Sue Walker

Copywriter and interpretation services for wildlife and heritage organisations

Friday 24 February 2012

Outside in

'Your mother...would always bring something home with her to brighten the caravan. In summer it was wild flowers or grasses. When the grass was in seed she could make it look absolutely beautiful in a jug of water... In the autumn she would pick branches of leaves, and in winter it was berries or old man's beard.'
from Danny the Champion of the World, by Roald Dahl

About a month ago I noticed that the one horse chestnut tree in the field by the railway was tipped with toffee-coloured sticky buds. It was too tempting to resist. I snapped off a short branch (asking the tree first of course), brought it home and stuck it in a milk bottle on the kitchen windowsill.

For weeks it sat, unchanging. Buds still sticky but tightly closed, branch pale and speckled, with those eponymous horseshoe leaf scars along its length. Then quite suddenly the buds exploded into life. It was like watching one of those time-lapse film clips so beloved of 70s documentaries. Within a few days sharp green leaves unfolded at the end of slender, stretching stalks, following the light from the kitchen window in a slow, daily arc. I was inordinately pleased with myself for thinking to bring this tiny piece of life into the house.

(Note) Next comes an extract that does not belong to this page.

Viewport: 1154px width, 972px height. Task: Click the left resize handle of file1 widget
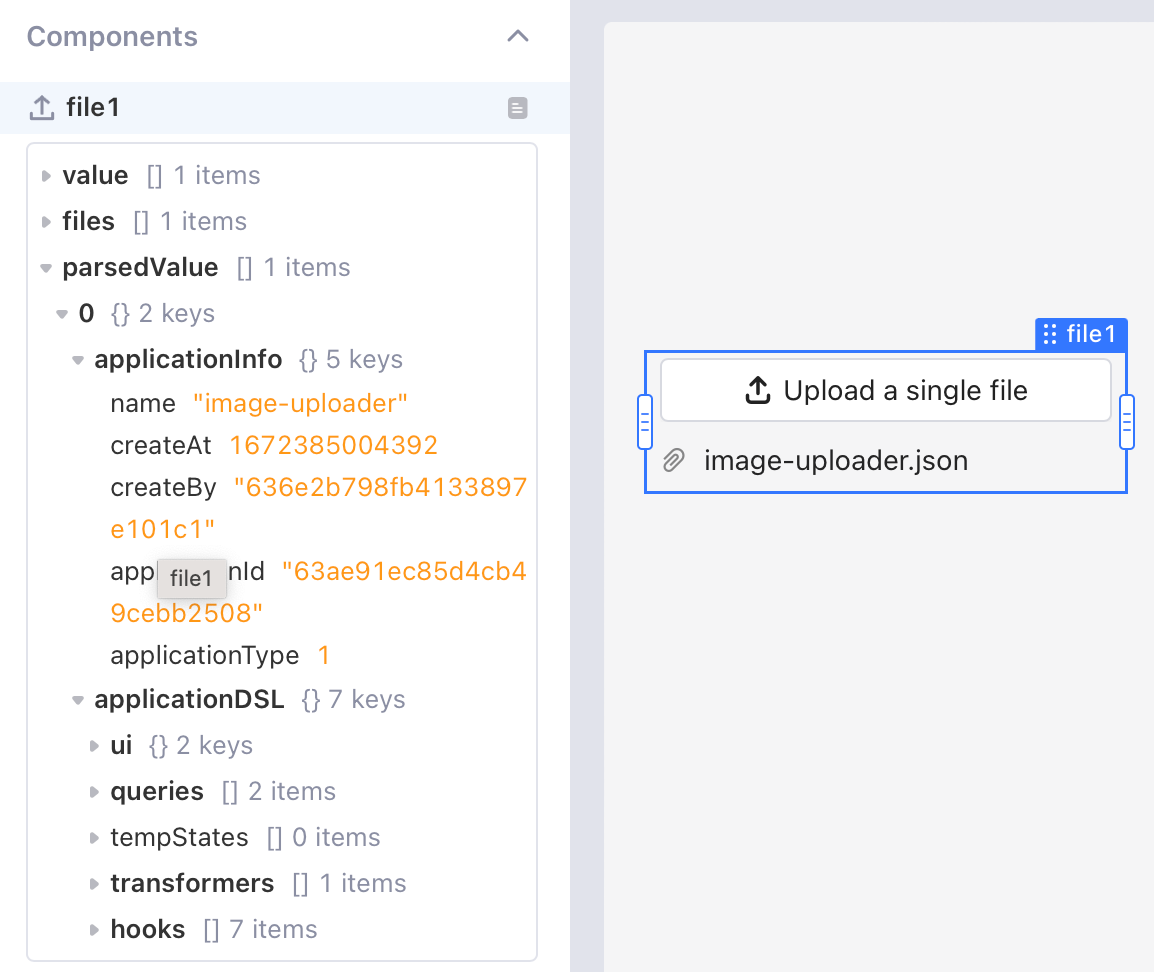[x=645, y=421]
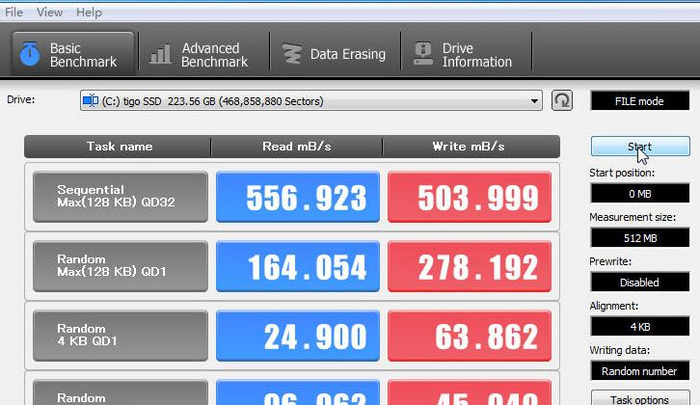Change the Alignment 4 KB setting
Image resolution: width=700 pixels, height=405 pixels.
(x=639, y=326)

I realise it's something I do right through the year without really thinking about it - something loads of people do. Today it's hazel catkins, the greeny-yellow male flowers hanging down like lambs' tails, the tiny ruby tufts of the female flowers just visible if you look hard. The way the hazel arranges its flowers all makes sense if you do. The catkins hang down so that the wind can catch all those tiny grains of pollen and whisk them off to the beautiful, but understated female flowers, which sit accommodatingly upright on the branch. No need to be showy like those blousy insect-pollinated flowers - hazels wear the Chanel of plant couture. That's one of the benefits of bringing things in, of course. The chance to really look closely at plants that we usually only glance at as we walk past.

As the seasons move on it will probably be pussy willow, hawthorn blossom, buttercups - you can guess how it goes. It seems to me that people, deep down, still have that atavistic urge to bring the outdoors in, to keep a connection with the real world. It's why children always want to pick wild flowers. I'm glad some of us never grow up.